When he stepped into the bedroom, toweling his rather slim body, the phone was still ringing. Irritated, he picked it up, then froze when he noticed the caller ID.  Nithya. What did she want from him now ? Hadn’t she caused enough agony already! He disconnected the call; almost immediately, the phone rang again. He let it ring for a minute or so before finally giving in. ‘What do you want?’ he asked gruffly.



In response, all he could hear were sobs. Frustrated, he yelled, ‘Who is this?’


Between sobs, Nithya said, ‘Mukesh … please … please … don’t hang up.’


He snorted angrily.


‘Mukesh … listen to me, please. I’m in trouble. I need your help.’


‘Is that so?’ he asked sarcastically.


Nithya sniffed and cleared her throat. ‘Mukesh … please note down this address and come quickly.’


‘Nithya,’ Mukesh said, ‘you and I are finished, remember? So this, whatever it is, is none of my business!’

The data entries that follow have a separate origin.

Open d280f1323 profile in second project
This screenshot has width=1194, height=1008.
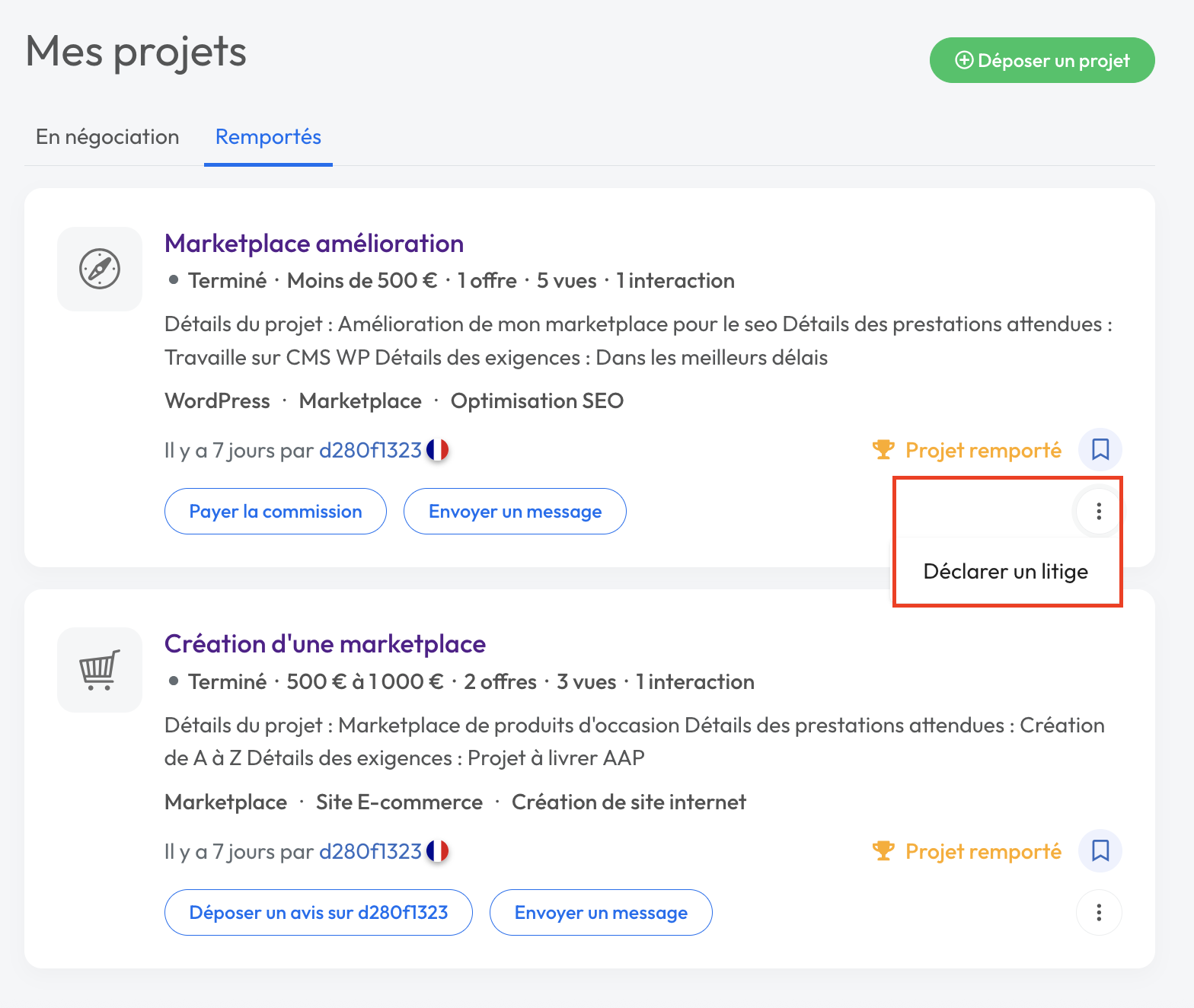pos(370,851)
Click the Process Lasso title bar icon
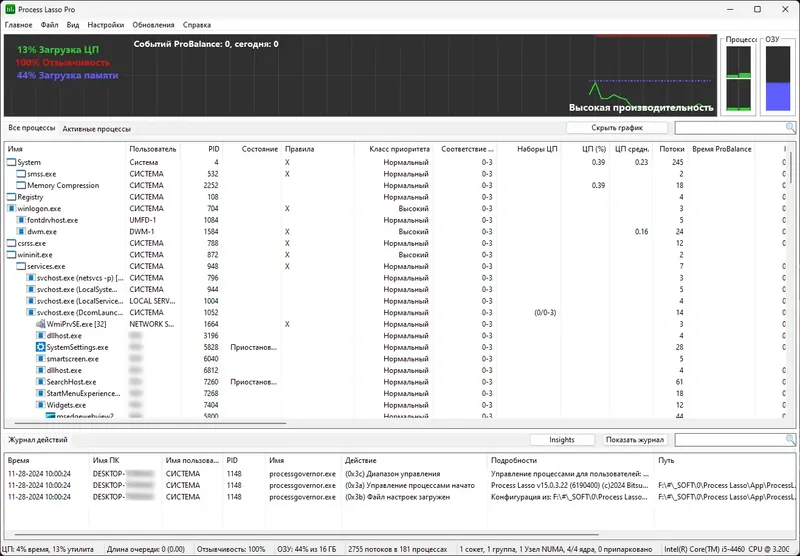This screenshot has height=556, width=800. coord(10,9)
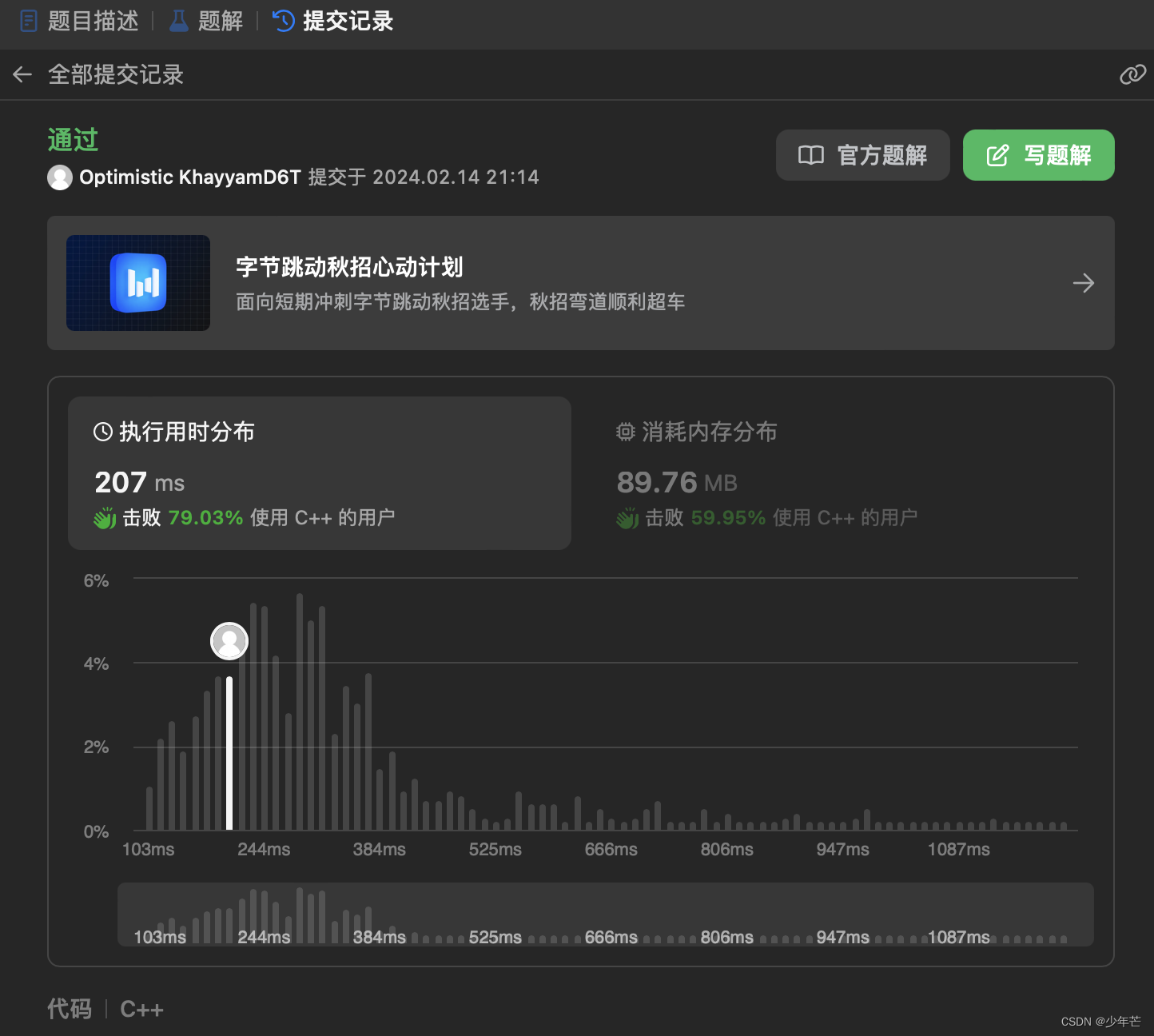Click the pen icon on 写题解 button

[x=997, y=155]
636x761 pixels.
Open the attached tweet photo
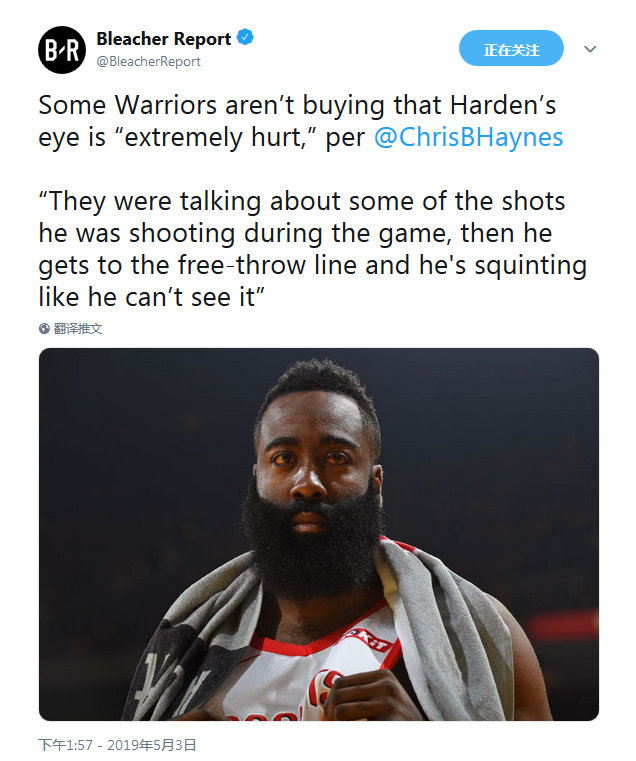tap(318, 534)
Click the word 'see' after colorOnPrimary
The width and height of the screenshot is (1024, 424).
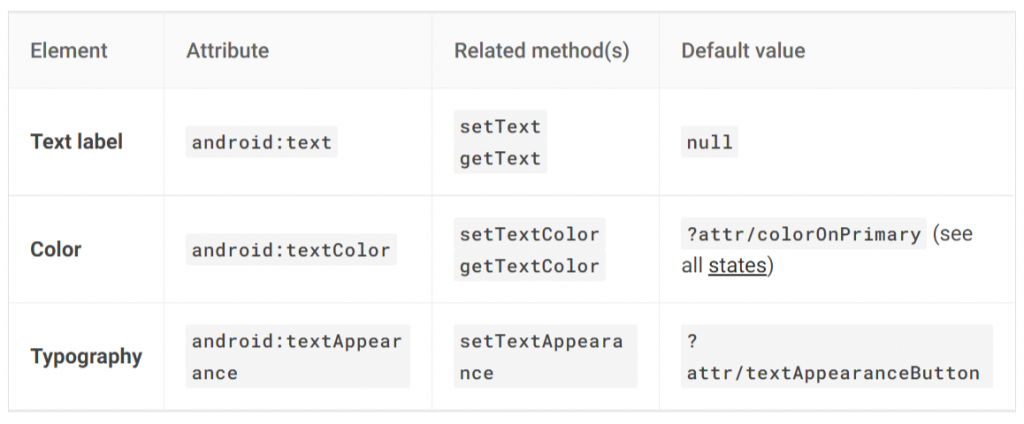[x=954, y=235]
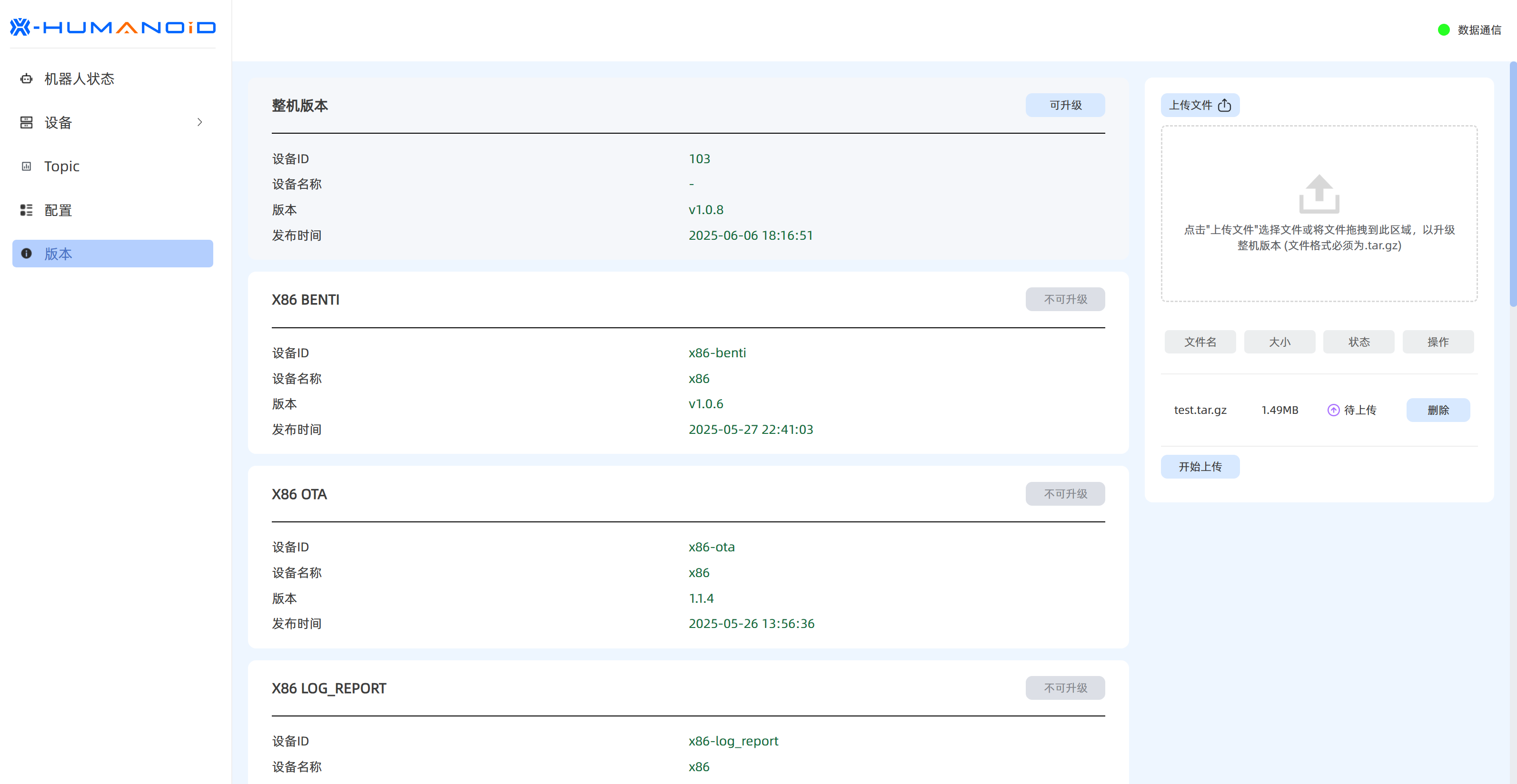Viewport: 1517px width, 784px height.
Task: Click the green data communication indicator
Action: click(1443, 30)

‘Mukesh, please,’ she cried, beseechingly, ‘I don’t know how much time I have.’ She dropped her voice to a whisper. ‘I cannot talk now. I’ll explain everything in detail later. Now, please, please, write this address down, and come here as soon as you can.’


As Mukesh desultorily scribbled the address on a bit of paper, the phone went dead.


Mukesh stared at the address blankly for a while before crumpling the piece of paper and flinging it into the bin. If Nithya was in trouble, she deserved it.